Я уже перебывал здесь почти во всех музеях и вообще очень близко ознакомился с Берлином. Насколько здесь легко попасть на выставку, в музей и концерты, настолько трудно достать билет в оперу. Для всего Берлина есть только один Operhaus! У кассы стоят уже в 6 ч. утра, и для того, чтобы достать какое-нибудь место, надо встать в 5 ч. и за отсутствием конок в такой ранний час идти пешком из Шарлоттенбурга в Берлин. Такой утренний моцион я проделывал уже четыре раза (число без «возведения в степень»).
В берлинский период жизни брат мой окончательно был покорен музыкой Вагнера. Уже в Москве он Вагнером увлекался. С некоторых пор, когда уяснилось, что будущим брата будет музыка и деятельность композитора, ему стали дарить ноты. В его шкафу красовались, в красивых изданиях, в красивых, с золотом, переплетах, клавиры некоторых опер Вагнера. Но не столько брат, сколько наша мать часто и помногу проигрывала отрывки из них, так что многое из Вагнеровых опер стало мне хорошо знакомым.
Брат играл мало, предпочитая импровизировать и что-то свое сочинять, видя себя в будущем не исполнителем, а именно композитором. Потому, не думая вовсе о развитии техники игры, он ею абсолютно не владел. Года за два до Берлина он начал брать серьезные уроки теории и гармонии у известного в Москве музыкального критика, теоретика и композитора Ю.Д. Энгеля.
…От немцев я стараюсь выжать все те соки, которые мне могут быть полезны, то есть учусь у них всему, чему могу. Много читаю. Все родственники разъехались … и двоюродная сестра. Часто переписываюсь с нею. Об этом удивительном человеке я еще поговорю с тобой, когда увижусь, если ты только поймешь тот язык, на котором я с тобой буду говорить на эту тему.
Сегодня иду в первый раз в Университет, где от скуки запишусь на философский факультет. Слушаю там историю музыки. Ей-Богу, не вру. Только, вернее, я не записался, а надуваю доверчивое германское правительство. Лезу прямо в аудиторию, как «свой» человек.
Юность. 1908–1911
Я клавишей стаю кормил с руки…
Больше всего на свете я любил музыку, больше всех в ней – Скрябина. Музыкально лепетать я стал незадолго до первого с ним знакомства. К его возвращенью я был учеником одного поныне здравствующего композитора. Мне оставалось еще только пройти оркестровку. Говорили всякое; впрочем, важно лишь то, что, если бы говорили и противное, все равно жизни вне музыки я себе не представлял. Но у меня не было абсолютного слуха. Так называется способность узнавать высоту любой произвольно взятой ноты. Отсутствие качества, ни в какой связи с общею музыкальностью не стоящего, но которым в полной мере обладала моя мать, не давало мне покоя. Если бы музыка была мне поприщем, как казалось со стороны, я бы этим абсолютным слухом не интересовался. Я знал, что его нет у выдающихся современных композиторов, и, как думают, может быть, и Вагнер, и Чайковский были его лишены. Но музыка была для меня культом, то есть той разрушительной точкой, в которую собиралось все, что было самого суеверного и самоотреченного во мне, и потому всякий раз, как за каким-нибудь вечерним вдохновеньем окрылялась моя воля, я утром спешил унизить ее, вновь и вновь вспоминая о названном недостатке.

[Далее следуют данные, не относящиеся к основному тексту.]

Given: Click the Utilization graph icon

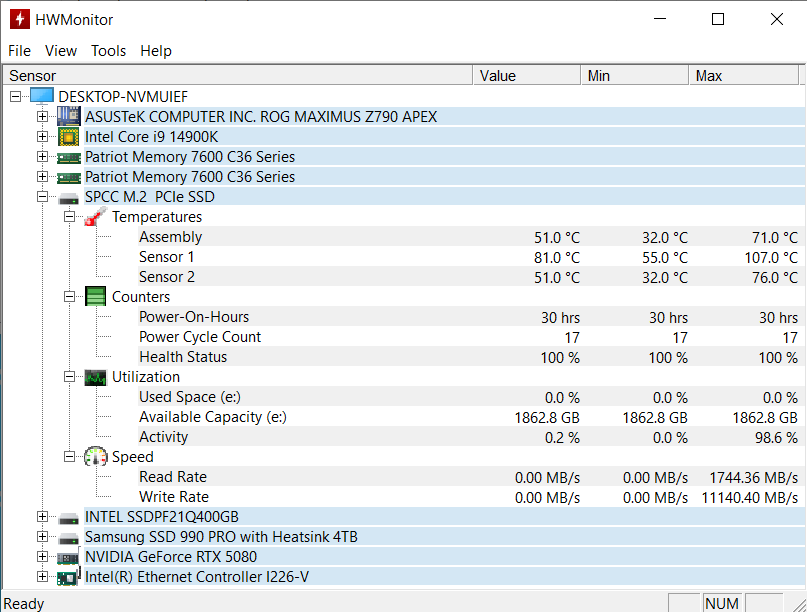Looking at the screenshot, I should pos(95,377).
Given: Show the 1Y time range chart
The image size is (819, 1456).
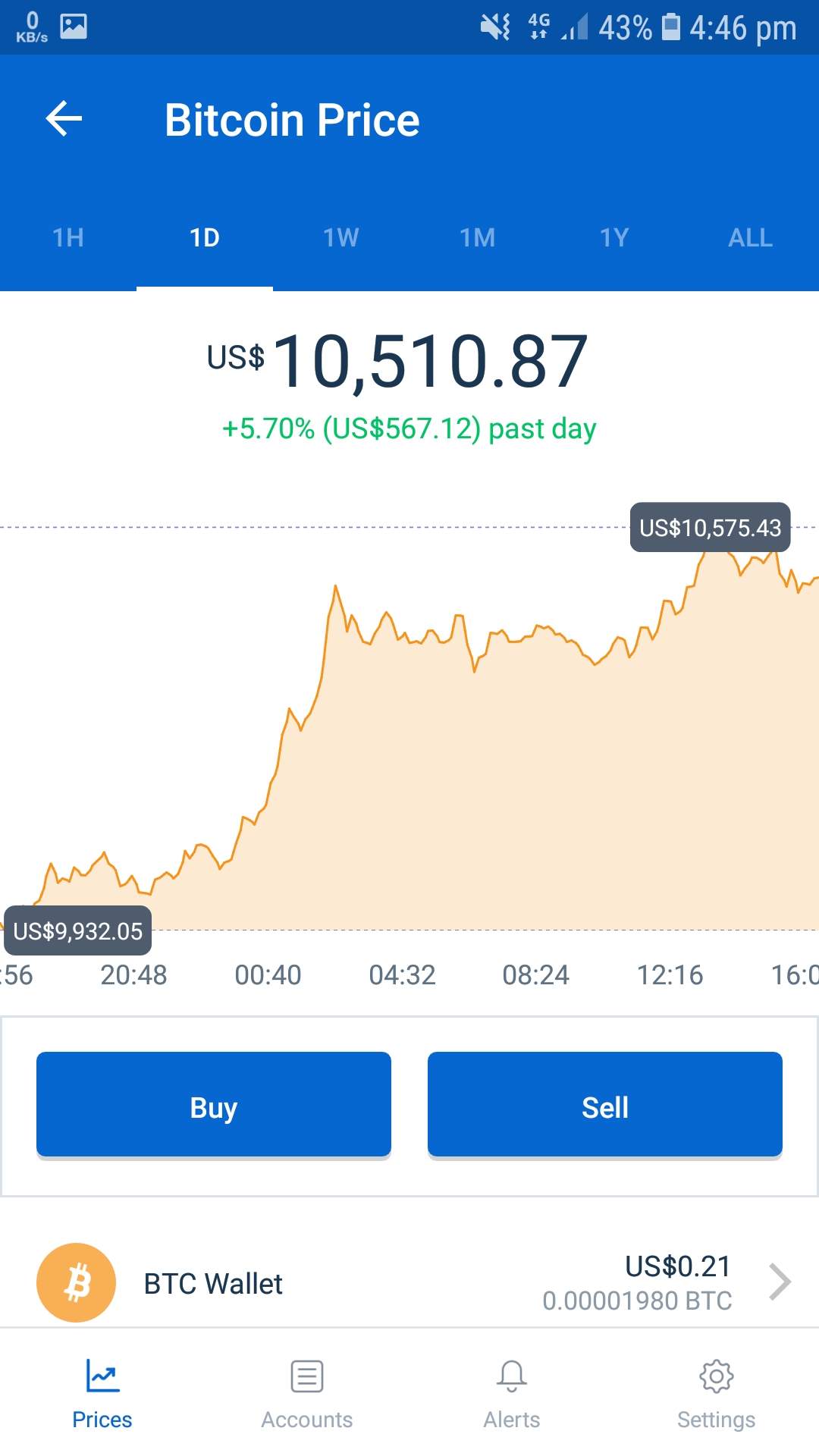Looking at the screenshot, I should click(x=614, y=238).
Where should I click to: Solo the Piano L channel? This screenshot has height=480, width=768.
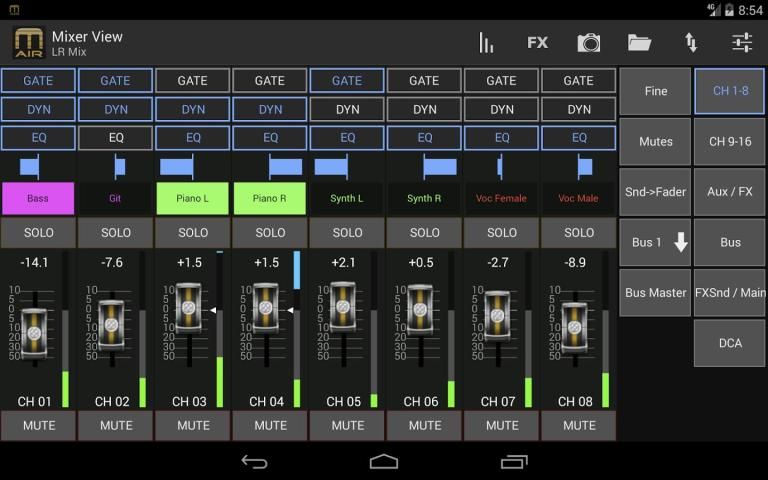(193, 232)
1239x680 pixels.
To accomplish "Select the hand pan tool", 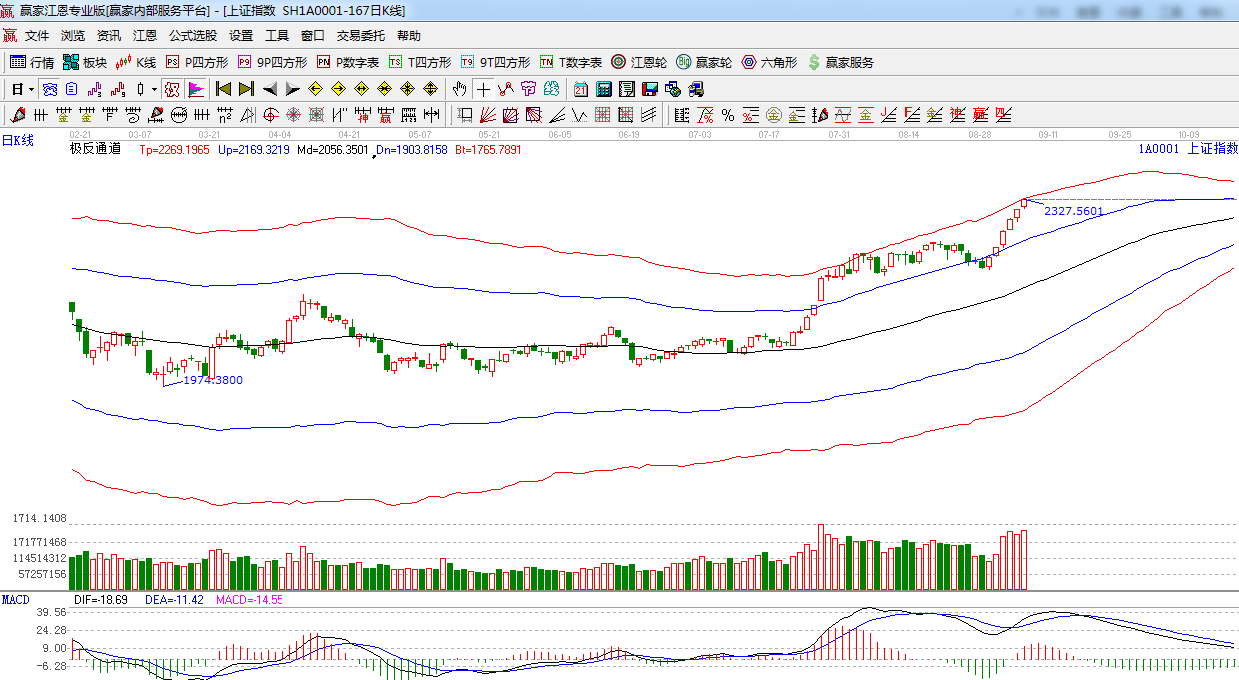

…На репетиции Энгель подошел к Боре и сказал про «Поэму экстаза»:
– Это конец музыки!
– Это ее начало! – воскликнул Борис.
Без слез я не мог ее слышать. Она вгравировалась в мою память раньше, чем легла в цинкографические доски первых корректур. В этом не было неожиданности. Рука, ее написавшая, за шесть лет перед тем легла на меня с не меньшим весом.
И, о ужас, когда я начинаю вникать в это «обратно», в моем сознании вырисовывается вдруг кусочек подоконника в рабочей комнате Глиэра[37] на даче, и я слышу собственную сонату, но не это важно, а важен тот мир легендарной сказочной полноты и счастья, которыми заряжено это смолистое, яркое летнее дерево, и душистый сумрак переступающего сада; и эти как бы распечатываемые дальними криками и свистками чистые просторы, темные, матовые, растворенные горизонтами, с воздушной позолотой мошек; эти вечера, в которые можно бесследно совать какие-то мысли, слова, намерения, ненаписанные письма и т. д. и которые тысячекратно ценны именно как эти колодцы, в которые падало столько творчества.